The fact of the matter is that howsoever hard we try to justify the fact that India is primarily an agrarian economy, no one in this country wants to farm. And why should they? Each and everything to do with Indian agriculture is in complete tatters, be it irrigation, availability of credit, market availability, technology and awareness, storage and distribution or capital formation. It is shocking that the gross investment for this sector by the government is a mere 1.3%. It does not surprise me a bit when NSSO (National Sample Survey Organisation) studies state that almost 40% of the farmers want to quit farming at the first instance provided they get an opportunity elsewhere. And why should they not? Had Indian agriculture been so remunerative, India Inc. would have put money where their mouth is. Except for some innovative interventions by companies like ITC, not a single major Indian corporation has come forward to invest in this sector.
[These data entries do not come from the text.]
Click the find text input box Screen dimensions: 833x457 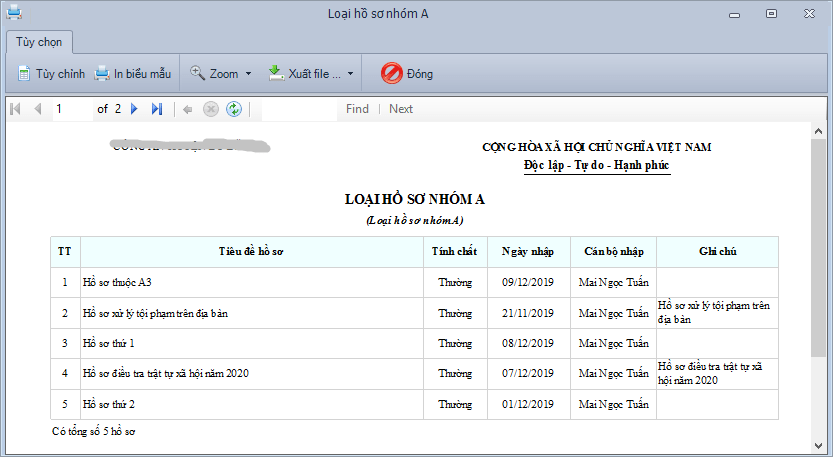[x=299, y=109]
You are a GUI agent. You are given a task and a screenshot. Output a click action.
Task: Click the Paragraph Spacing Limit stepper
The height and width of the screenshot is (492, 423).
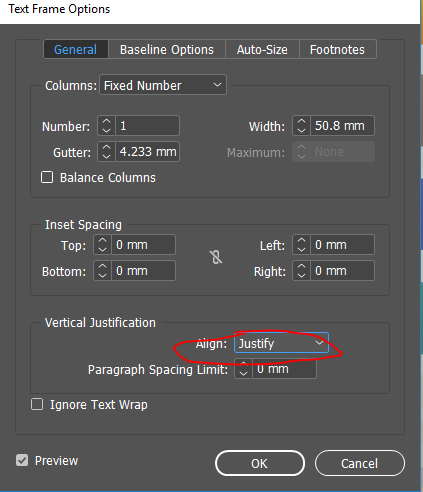(x=243, y=369)
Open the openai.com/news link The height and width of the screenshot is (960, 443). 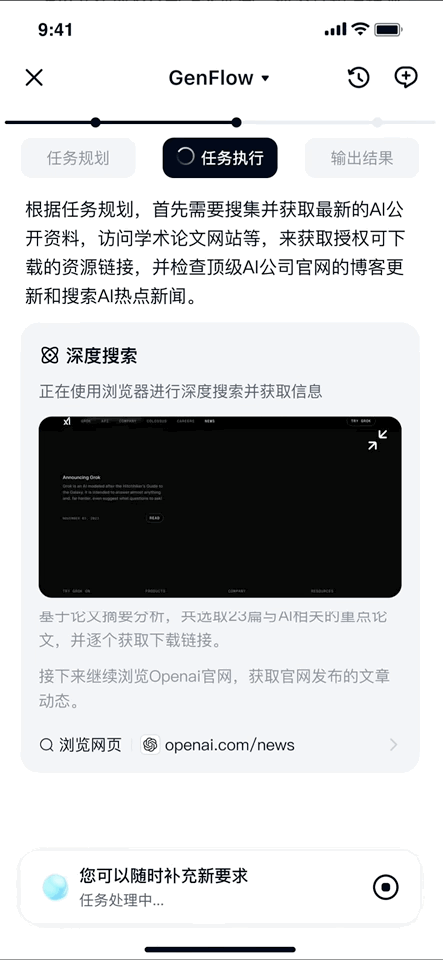[229, 745]
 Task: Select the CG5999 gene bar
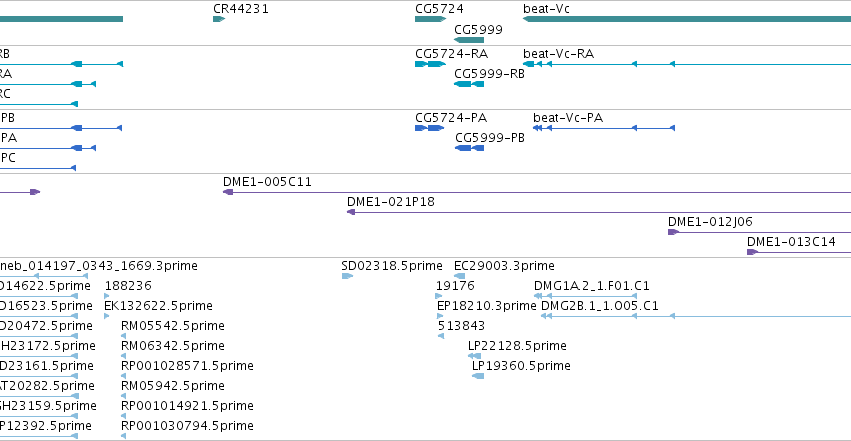tap(468, 40)
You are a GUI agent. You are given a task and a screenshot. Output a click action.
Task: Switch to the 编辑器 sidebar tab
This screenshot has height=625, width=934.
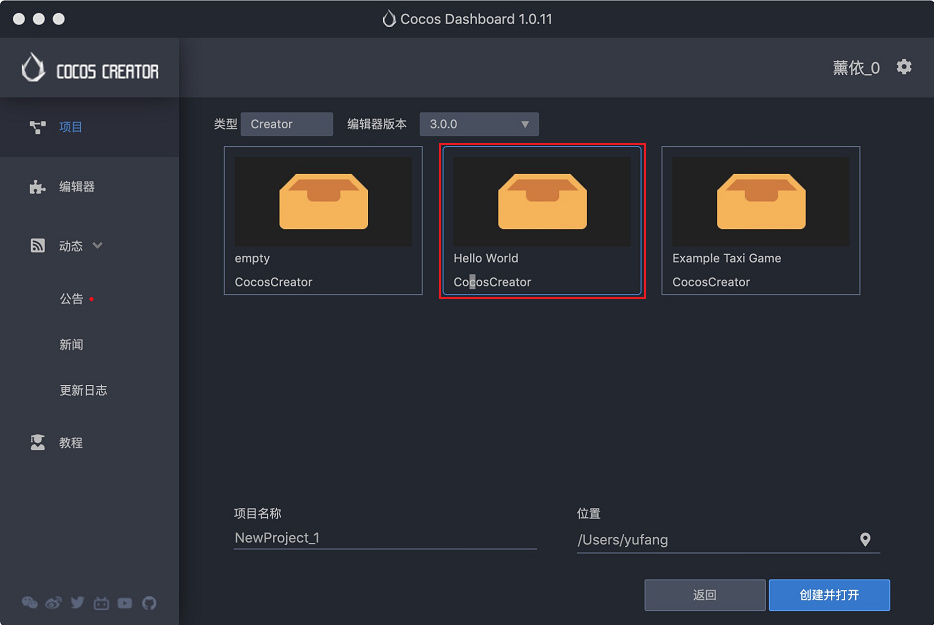(x=76, y=186)
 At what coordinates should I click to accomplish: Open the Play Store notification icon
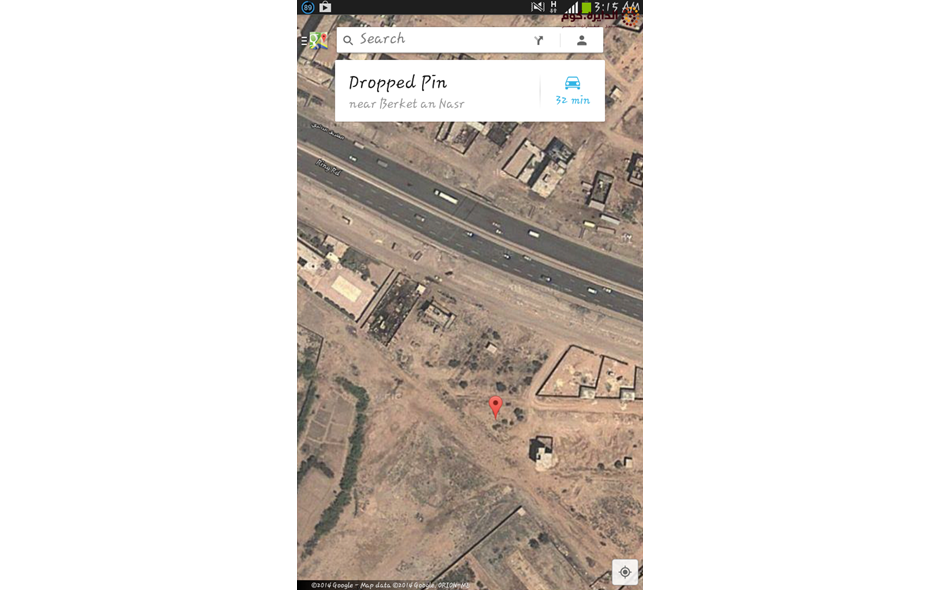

The irony is that most of the old economy Indian conglomerates have evolved after making fortunes from this sector. And today, when there is nothing left in this sector, it is left to the poor farmers.

The bigger problem is that in such a situation the farmers cannot even engage themselves elsewhere, as the government has left no option for them here too. As most of the farmers can neither sell their low yielding agricultural land (until and unless it is close to a city/town to extract some real estate value), nor are they educated enough to productively engage somewhere else (even if they manage to sell it). So the only option left for them is to lurch on their pieces of land and decay. And help our political class to continue their agrarian rhetoric.

The mother of all ironies: the government mercilessly grabs fertile pieces of land from the poor farmer to feed the needs of India Inc., farmers continue to commit suicide in thousands and almost 200 million people starve, and yet the political class breathlessly and shamelessly continue the agrarian propaganda. It’s high time that we face it: agriculture in India is dead and of whatever is left would soon be dead, all in the name of being an agrarian economy, primarily!!